Building GHC fails for x86 with BMI2: The code generator tries to produce illegal instructions which cannot assemble (the PDEP & PEXT instructions can't take 16bit operands).
Summary
I don't really know for sure if this is a bug or just a typical manifestation of my stupidity. I preface every bug report I ever make with something like the preceding statement and it usually turns out to be a good idea when it becomes plain that I have no idea what I'm doing or talking about.
The problem
For some reason GHC produces assembly code with a non-existent (x86_64, BMI2) instruction: pdepw
. The pdep
instruction requires both operands to be either 32 or 64 bits (ie either DWORDs or QWORDs).
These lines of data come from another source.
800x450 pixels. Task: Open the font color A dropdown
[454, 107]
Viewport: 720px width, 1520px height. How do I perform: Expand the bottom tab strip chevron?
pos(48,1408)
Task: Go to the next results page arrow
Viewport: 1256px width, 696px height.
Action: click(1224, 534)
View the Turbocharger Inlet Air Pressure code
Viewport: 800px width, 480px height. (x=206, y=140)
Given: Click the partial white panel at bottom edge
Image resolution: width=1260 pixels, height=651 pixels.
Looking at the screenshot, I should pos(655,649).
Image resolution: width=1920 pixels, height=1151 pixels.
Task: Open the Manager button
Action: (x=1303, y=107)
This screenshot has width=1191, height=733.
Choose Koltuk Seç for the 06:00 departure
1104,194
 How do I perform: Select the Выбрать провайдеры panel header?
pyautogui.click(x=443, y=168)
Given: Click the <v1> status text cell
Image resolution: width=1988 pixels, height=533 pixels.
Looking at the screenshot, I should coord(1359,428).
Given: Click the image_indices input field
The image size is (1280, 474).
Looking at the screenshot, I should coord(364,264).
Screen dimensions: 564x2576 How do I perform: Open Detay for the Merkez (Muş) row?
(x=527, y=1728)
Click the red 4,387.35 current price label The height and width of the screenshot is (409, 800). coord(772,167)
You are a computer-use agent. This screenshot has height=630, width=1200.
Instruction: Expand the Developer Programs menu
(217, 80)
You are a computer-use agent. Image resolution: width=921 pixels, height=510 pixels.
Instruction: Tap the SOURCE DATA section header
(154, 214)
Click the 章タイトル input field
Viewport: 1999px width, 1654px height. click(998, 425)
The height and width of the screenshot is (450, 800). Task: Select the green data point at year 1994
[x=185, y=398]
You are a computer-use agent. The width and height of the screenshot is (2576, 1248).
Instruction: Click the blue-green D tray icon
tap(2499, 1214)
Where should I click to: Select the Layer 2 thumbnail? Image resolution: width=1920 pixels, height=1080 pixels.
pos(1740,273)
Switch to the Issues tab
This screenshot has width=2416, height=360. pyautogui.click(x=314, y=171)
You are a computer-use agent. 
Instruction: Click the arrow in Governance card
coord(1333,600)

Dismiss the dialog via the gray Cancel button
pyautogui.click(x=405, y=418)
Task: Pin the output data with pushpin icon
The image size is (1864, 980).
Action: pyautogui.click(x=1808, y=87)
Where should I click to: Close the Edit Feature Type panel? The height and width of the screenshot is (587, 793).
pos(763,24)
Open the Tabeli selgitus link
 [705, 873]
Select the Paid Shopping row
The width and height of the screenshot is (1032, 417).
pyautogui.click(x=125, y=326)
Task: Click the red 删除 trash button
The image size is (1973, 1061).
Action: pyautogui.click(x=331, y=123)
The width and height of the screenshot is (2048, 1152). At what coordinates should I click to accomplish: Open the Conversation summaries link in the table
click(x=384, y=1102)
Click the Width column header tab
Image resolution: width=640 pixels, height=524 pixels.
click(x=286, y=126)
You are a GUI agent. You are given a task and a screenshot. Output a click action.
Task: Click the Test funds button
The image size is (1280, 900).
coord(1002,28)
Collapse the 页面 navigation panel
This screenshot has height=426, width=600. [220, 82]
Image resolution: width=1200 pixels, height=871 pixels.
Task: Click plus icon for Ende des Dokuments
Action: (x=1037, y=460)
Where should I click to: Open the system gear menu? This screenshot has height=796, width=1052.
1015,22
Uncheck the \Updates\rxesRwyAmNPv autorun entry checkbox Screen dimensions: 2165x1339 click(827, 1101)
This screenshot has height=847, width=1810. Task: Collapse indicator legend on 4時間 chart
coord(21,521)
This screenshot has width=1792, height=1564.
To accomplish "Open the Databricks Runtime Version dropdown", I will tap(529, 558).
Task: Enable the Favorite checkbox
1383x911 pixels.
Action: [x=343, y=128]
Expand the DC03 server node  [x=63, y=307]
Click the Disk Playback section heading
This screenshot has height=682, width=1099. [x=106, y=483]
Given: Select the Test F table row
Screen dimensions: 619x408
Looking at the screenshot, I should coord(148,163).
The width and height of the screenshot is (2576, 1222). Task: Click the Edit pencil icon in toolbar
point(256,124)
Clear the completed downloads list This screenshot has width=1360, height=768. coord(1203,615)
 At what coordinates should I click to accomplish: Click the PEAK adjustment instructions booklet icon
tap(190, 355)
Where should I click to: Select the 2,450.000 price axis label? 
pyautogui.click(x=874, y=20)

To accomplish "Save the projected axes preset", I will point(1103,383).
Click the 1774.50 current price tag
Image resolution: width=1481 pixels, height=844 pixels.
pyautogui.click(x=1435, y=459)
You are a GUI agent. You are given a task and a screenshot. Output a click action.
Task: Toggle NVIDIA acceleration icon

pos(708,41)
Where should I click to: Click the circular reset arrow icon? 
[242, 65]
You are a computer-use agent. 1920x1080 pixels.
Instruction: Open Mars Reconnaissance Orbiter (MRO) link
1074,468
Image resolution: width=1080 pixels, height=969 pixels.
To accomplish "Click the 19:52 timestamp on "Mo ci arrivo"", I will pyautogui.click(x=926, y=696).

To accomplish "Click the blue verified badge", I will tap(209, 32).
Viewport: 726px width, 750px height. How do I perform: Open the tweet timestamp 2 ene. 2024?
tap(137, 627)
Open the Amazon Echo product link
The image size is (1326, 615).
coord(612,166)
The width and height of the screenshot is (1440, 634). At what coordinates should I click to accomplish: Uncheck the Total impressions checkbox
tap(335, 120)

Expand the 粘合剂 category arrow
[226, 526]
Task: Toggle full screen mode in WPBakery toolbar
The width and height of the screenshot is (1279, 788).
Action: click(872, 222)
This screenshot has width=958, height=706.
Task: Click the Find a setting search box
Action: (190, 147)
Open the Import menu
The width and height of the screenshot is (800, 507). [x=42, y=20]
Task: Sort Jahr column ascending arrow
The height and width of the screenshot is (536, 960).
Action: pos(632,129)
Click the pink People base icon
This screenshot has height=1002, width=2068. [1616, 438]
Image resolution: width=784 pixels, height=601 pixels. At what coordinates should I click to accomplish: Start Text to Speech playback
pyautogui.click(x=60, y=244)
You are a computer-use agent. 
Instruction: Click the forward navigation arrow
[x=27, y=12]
GHC uses the awful GAS AT&T assembler syntax (please implement an Intel syntax variant? pretty please?) which requires size suffixes on instructions and therefore plainly announces its intention to use 16 bit operands, which is illegal. The same instruction appears twice in the assembly listing.
ghczmprim_GHCziPrimopWrappers_pdep8zh_info:
.Lc34s:
.Lc34u:
movzbl %r14b,%r14d
movzbl %sil,%esi
pdepw %si,%r14w,%ax
movzwl %ax,%eax
movq %rax,%rbx
jmp *(%rbp)
and
ghczmprim_GHCziPrimopWrappers_pdep16zh_info:
.Lc34H:
.Lc34J:
pdepw %si,%r14w,%ax
movzwl %ax,%eax
movq %rax,%rbx
jmp *(%rbp)
Given the function names involved, perhaps this illegal assembler code was hand written?
Because of this faulty code GHC fails to compile. Removing the option -mbmi2
allows compilation to proceed, though, obviously, without BMI2 support. In particular, stage-1 of the bootstrap process is built successfully. The next stage is the one that always fails.
Steps to reproduce
This is where it all falls down. It's not obvious how I should explain how to reproduce this. I'm compiling GHC on Gentoo (GNU/Linux) which tends to muck with build systems a bit to honor the various options its package manager supports. As far as I can tell it's not doing anything particularly untoward in this case. The -march=foo
C flags are passed through, and whatever the user has set their HCFLAGS variable to are forcibly added to build.mk before building. Bootstrapping is done by downloading a binary and using it to make stage-1. Nothing surprising there.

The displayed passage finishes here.